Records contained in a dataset
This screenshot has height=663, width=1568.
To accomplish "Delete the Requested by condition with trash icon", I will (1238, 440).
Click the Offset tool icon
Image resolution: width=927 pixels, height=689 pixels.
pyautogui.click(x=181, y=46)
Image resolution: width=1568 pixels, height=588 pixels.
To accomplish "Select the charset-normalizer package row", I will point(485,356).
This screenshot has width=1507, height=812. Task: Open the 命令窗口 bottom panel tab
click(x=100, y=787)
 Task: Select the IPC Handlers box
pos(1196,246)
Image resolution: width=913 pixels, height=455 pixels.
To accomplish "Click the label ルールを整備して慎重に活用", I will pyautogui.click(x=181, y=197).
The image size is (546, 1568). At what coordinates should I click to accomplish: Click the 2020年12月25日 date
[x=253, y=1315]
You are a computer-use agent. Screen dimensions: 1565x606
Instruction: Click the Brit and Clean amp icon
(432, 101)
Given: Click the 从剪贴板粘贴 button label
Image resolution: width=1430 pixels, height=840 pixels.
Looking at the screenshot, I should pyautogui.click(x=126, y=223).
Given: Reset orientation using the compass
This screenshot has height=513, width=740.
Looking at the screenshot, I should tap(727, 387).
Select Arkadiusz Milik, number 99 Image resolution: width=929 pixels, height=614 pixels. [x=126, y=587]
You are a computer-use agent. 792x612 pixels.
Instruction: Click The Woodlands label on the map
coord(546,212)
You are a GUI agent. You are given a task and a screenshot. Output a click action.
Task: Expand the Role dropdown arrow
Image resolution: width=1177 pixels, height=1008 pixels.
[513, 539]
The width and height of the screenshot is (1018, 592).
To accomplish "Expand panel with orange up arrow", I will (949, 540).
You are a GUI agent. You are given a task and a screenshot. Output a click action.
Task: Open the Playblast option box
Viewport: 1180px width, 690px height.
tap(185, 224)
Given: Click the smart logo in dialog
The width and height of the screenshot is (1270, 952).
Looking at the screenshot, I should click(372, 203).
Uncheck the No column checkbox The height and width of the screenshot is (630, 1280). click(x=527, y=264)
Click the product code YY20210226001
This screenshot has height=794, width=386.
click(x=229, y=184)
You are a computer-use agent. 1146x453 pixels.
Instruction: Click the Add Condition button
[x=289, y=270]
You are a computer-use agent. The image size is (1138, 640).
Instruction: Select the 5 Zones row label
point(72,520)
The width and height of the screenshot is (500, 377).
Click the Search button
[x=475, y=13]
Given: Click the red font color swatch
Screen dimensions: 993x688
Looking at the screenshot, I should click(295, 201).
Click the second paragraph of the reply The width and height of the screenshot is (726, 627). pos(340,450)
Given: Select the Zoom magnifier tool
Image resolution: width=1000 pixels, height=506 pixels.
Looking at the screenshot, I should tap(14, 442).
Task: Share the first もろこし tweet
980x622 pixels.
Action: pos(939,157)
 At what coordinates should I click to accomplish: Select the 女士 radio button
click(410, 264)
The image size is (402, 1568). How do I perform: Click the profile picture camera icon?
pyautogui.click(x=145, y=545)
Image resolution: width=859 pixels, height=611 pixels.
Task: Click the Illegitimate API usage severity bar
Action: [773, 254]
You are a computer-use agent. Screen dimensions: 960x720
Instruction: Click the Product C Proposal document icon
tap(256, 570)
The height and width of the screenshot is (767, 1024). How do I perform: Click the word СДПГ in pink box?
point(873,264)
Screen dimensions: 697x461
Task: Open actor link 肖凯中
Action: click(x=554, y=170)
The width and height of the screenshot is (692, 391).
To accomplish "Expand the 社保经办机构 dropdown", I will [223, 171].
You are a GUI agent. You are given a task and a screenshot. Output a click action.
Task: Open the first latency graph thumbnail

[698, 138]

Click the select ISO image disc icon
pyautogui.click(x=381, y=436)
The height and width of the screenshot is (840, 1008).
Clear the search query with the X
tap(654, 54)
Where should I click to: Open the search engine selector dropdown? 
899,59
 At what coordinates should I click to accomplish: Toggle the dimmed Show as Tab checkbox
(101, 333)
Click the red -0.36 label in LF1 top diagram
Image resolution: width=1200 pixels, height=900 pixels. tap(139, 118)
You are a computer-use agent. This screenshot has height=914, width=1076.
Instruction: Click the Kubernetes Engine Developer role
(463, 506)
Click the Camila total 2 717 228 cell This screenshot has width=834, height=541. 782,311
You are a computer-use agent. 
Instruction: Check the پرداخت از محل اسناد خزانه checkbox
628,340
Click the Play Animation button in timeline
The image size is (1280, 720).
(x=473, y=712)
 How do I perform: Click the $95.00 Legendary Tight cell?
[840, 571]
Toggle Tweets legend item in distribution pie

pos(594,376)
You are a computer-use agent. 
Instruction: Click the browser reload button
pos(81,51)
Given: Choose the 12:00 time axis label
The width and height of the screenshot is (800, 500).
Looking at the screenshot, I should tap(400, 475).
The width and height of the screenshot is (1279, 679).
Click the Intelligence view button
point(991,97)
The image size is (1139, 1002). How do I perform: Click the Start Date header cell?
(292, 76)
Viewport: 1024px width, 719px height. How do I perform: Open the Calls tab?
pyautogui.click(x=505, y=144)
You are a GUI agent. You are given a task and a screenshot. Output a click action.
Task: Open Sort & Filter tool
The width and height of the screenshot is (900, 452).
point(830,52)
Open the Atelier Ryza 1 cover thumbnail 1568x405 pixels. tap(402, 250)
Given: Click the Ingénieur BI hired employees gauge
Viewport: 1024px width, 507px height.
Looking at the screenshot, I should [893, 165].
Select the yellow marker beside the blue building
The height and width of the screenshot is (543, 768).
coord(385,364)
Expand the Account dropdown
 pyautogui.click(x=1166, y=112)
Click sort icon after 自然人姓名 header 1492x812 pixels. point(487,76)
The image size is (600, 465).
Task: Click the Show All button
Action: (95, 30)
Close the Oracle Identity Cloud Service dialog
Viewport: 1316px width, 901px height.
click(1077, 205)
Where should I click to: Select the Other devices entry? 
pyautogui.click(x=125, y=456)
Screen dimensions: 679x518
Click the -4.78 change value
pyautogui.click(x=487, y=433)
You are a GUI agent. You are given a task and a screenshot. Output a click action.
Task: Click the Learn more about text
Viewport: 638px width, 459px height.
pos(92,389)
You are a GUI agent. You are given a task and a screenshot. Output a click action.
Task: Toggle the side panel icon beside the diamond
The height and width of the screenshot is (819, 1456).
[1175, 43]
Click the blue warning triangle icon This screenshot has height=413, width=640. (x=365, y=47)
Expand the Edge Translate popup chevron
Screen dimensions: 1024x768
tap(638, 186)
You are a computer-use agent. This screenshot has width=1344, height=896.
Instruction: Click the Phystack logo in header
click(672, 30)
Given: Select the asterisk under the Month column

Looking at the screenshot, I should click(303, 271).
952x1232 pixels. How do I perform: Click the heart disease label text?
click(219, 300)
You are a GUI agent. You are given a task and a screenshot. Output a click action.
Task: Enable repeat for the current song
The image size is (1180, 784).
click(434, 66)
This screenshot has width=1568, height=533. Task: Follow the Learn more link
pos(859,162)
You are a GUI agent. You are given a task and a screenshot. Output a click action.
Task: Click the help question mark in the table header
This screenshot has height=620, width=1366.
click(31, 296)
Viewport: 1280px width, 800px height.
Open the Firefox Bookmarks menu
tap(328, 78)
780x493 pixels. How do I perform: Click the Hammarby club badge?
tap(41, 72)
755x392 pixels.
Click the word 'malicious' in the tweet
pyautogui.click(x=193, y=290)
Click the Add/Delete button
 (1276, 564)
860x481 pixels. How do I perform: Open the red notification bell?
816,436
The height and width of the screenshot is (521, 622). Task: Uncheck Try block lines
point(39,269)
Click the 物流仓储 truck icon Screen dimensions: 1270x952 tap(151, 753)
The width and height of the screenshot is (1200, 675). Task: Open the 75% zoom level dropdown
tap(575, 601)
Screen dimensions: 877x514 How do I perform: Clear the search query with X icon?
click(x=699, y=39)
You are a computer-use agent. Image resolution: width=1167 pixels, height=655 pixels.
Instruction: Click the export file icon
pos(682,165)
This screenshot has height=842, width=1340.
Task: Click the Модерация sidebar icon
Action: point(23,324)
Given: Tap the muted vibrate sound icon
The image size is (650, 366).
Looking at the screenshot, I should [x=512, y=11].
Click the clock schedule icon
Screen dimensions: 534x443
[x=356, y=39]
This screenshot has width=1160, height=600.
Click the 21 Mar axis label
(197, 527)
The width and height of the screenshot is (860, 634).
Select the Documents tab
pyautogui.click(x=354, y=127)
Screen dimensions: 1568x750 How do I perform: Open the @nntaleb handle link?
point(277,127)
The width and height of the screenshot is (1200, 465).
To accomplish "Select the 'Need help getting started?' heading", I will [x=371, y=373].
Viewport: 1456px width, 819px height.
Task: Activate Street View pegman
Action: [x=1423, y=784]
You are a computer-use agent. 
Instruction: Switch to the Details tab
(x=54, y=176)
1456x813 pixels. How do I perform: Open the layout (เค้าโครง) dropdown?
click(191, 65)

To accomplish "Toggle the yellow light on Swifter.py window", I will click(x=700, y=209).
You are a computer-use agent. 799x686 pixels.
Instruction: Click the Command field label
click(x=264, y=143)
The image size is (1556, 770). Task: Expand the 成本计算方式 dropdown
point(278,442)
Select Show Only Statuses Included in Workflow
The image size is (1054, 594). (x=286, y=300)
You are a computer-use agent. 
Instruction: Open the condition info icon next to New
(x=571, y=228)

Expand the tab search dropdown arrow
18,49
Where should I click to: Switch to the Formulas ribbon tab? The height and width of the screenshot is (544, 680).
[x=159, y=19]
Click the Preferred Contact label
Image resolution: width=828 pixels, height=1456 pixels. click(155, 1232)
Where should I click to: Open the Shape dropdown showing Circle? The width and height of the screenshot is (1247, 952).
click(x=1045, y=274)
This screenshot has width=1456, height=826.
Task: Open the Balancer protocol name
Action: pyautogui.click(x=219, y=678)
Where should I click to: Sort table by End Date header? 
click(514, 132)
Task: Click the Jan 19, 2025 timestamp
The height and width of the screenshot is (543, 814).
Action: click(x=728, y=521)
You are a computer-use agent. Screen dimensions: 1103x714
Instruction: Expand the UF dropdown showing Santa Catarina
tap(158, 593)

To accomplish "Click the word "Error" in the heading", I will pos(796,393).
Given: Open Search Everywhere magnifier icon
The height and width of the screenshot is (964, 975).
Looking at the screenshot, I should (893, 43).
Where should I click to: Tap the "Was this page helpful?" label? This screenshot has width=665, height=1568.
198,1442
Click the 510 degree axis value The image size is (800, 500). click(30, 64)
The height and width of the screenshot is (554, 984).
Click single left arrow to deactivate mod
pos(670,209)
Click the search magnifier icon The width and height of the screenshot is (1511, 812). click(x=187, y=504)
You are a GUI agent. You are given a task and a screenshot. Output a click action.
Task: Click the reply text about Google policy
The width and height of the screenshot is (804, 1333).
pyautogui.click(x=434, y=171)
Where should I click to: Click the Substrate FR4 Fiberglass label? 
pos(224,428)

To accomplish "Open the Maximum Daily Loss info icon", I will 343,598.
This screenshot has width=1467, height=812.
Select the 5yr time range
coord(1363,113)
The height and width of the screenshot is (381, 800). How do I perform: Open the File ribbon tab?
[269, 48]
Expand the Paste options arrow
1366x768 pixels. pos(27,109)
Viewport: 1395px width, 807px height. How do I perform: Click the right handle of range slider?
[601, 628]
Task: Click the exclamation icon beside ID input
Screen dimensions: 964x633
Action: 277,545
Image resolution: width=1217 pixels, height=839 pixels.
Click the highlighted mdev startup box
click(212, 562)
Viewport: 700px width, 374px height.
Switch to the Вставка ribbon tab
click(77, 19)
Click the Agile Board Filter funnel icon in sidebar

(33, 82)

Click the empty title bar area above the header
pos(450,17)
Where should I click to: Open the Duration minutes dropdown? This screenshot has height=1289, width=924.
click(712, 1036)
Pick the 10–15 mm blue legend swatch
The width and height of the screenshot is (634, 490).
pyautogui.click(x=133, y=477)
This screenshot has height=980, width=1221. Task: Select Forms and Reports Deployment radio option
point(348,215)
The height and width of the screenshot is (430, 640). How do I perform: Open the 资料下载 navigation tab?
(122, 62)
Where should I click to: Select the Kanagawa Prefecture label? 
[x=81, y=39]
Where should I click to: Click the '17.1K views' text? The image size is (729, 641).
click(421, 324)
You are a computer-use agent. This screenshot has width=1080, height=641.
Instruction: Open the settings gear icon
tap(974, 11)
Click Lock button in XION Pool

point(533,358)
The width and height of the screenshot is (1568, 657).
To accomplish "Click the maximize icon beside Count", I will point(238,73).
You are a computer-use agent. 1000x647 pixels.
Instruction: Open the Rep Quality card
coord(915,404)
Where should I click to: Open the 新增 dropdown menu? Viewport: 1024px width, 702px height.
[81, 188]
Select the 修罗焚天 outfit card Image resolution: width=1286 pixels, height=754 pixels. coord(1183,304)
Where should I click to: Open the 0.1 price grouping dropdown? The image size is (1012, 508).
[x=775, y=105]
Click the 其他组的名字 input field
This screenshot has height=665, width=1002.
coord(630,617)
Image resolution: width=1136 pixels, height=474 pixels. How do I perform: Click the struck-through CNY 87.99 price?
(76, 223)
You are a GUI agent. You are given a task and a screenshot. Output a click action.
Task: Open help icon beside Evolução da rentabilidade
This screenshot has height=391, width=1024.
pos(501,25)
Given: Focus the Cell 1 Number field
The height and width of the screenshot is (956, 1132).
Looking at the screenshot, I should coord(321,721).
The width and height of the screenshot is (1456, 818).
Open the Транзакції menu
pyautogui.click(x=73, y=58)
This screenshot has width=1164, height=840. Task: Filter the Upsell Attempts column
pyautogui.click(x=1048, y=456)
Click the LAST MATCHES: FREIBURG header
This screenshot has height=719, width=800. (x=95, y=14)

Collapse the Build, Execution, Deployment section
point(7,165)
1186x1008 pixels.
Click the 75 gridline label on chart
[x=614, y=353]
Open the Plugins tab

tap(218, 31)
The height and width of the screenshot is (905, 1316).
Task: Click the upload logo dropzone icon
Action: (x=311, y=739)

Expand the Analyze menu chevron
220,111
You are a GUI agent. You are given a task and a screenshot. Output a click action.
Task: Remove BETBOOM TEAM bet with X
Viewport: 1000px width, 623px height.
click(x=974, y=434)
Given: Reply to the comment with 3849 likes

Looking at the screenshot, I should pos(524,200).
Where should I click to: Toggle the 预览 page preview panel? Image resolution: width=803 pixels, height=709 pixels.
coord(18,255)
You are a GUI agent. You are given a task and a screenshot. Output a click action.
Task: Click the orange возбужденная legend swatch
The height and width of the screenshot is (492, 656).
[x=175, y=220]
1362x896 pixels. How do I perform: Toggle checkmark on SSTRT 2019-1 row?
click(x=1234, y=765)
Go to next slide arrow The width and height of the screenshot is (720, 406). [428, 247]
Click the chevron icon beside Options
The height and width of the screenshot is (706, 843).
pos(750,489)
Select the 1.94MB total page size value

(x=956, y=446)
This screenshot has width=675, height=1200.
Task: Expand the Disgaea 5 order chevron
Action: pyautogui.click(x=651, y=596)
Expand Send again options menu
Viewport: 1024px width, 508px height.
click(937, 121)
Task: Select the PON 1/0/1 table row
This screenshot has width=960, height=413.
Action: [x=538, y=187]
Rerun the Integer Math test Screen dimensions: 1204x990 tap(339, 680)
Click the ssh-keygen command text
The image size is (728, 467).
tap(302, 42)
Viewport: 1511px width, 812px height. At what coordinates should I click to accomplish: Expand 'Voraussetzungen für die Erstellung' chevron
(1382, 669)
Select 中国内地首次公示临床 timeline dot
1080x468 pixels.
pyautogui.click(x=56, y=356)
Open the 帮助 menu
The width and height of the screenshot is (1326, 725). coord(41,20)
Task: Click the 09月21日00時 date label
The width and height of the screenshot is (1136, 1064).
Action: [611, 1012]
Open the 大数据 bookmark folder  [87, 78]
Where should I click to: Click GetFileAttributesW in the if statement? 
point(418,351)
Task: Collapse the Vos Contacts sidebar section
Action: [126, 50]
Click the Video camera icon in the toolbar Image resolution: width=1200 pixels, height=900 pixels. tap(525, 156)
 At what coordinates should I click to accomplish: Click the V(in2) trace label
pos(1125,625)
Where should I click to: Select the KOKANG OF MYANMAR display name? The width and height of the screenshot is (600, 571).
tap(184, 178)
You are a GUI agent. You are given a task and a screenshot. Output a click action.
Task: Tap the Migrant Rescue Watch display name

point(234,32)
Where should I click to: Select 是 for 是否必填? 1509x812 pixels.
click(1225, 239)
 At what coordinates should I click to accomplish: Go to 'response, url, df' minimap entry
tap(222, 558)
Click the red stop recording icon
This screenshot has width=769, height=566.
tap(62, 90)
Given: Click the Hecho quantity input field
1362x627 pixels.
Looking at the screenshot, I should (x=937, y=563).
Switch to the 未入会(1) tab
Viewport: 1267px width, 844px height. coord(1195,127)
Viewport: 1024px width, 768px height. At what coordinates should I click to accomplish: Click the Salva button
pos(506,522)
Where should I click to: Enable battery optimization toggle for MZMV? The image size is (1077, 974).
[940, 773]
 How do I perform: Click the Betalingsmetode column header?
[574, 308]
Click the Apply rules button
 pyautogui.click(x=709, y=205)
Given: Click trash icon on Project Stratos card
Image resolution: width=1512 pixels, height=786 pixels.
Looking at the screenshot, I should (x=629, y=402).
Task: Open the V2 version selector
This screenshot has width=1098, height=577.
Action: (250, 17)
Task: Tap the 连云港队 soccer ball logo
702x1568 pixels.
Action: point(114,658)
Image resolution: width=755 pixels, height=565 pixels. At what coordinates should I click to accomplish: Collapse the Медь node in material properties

ACTION ITEM. Retype, exactly and in full, the lines above from the one containing "Task: Expand the Role dropdown arrow" through the one containing "Given: Click the smart logo in dialog".

RESPONSE AREA.
Task: Expand the Role dropdown arrow
Image resolution: width=1177 pixels, height=1008 pixels.
[513, 539]
The width and height of the screenshot is (1018, 592).
To accomplish "Expand panel with orange up arrow", I will (949, 540).
You are a GUI agent. You are given a task and a screenshot. Output a click action.
Task: Open the Playblast option box
Viewport: 1180px width, 690px height.
tap(185, 224)
Given: Click the smart logo in dialog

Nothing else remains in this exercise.